Contribution of the large-scale population cohort in disease risk prediction model study: taking United Kingdom Biobank as an example

Chenxu ZHU; Yuxin SONG; Yuantao HAO; Feng CHEN; Yongyue WEI

Return

Contribution of the large-scale population cohort in disease risk prediction model study: taking United Kingdom Biobank as an example

VernacularTitle:大型人群队列在疾病风险预测模型研究中的作用：以英国生物银行为例
Author: Chenxu ZHU ¹ ; Yuxin SONG ; Yuantao HAO ; Feng CHEN ; Yongyue WEI
Author Information

1. 南京医科大学公共卫生学院生物统计学系，南京　211166
Keywords: Large-scale population cohort; Disease risk prediction model; United Kingdom Biobank; Data sharing
From: Chinese Journal of Epidemiology 2024;45(10):1433-1440
CountryChina
Language:Chinese
Abstract: The disease risk prediction model is the basis of precision prevention and an essential reference for clinical treatment decisions.
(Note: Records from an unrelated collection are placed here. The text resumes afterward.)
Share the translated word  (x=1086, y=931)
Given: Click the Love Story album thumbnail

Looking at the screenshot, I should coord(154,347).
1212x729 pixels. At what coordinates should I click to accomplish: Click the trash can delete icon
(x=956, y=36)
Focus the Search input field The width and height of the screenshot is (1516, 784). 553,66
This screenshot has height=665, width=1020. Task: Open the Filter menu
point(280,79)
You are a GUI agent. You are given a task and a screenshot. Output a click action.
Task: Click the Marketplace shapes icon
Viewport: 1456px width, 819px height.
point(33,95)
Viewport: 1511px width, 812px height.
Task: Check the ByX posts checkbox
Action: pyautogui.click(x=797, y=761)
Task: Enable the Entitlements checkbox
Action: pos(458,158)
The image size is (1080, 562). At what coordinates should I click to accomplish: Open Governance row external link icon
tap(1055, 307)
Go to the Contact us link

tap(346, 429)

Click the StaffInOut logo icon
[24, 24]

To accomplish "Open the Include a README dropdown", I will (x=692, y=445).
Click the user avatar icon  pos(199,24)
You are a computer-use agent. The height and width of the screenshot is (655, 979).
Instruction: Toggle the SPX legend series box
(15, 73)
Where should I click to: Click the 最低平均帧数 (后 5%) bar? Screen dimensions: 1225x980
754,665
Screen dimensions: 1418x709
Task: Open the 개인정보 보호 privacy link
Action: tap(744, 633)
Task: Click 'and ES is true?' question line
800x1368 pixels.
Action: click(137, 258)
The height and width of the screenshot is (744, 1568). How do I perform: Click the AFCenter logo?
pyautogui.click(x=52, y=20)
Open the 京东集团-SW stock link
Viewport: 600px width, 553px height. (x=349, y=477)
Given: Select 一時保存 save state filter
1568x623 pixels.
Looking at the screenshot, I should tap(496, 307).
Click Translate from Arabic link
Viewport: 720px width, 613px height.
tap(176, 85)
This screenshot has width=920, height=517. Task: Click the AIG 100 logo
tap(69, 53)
The development of risk prediction models requires the support of a large amount of high-quality data. A large population cohort study is an important basis for this study. The United Kingdom Biobank (UKB), as a mega-population cohort and biobank, has played an essential role in the exploration of disease etiology and research related to disease prevention and control, with its rich baseline and follow-up data and concepts and mechanisms shared globally. This study followed PRISMA guidelines and included 210 articles with corresponding authors from 18 countries, of which 58 (27.62%) were from the UKB. A total of 491 disease risk prediction models were extracted for cancer, cardiovascular and cerebrovascular diseases, endocrine and metabolic diseases, respiratory diseases, and other diseases and their subgroups, of which 132 were developed by UKB without validation, 183 were developed by UKB with internal validation, 17 were developed by UKB with external validation, and 159 were developed by external development with UKB validation. A total of 188 models used only macro variables (38.29%), and 303 models combined macro and micro variables (61.71%). Model construction methods included survival outcome models, logistic regression, and machine learning. Survival outcome models were dominated by Cox proportional risk regression models and a few models considering competitive risk, accelerated failure models, or different baseline risk functions. Machine learning models included random forest, XGBoost, CatBoost, support vector machine, convolutional neural network, and other methods. The UKB is an essential resource for multiple disease risk prediction modeling studies.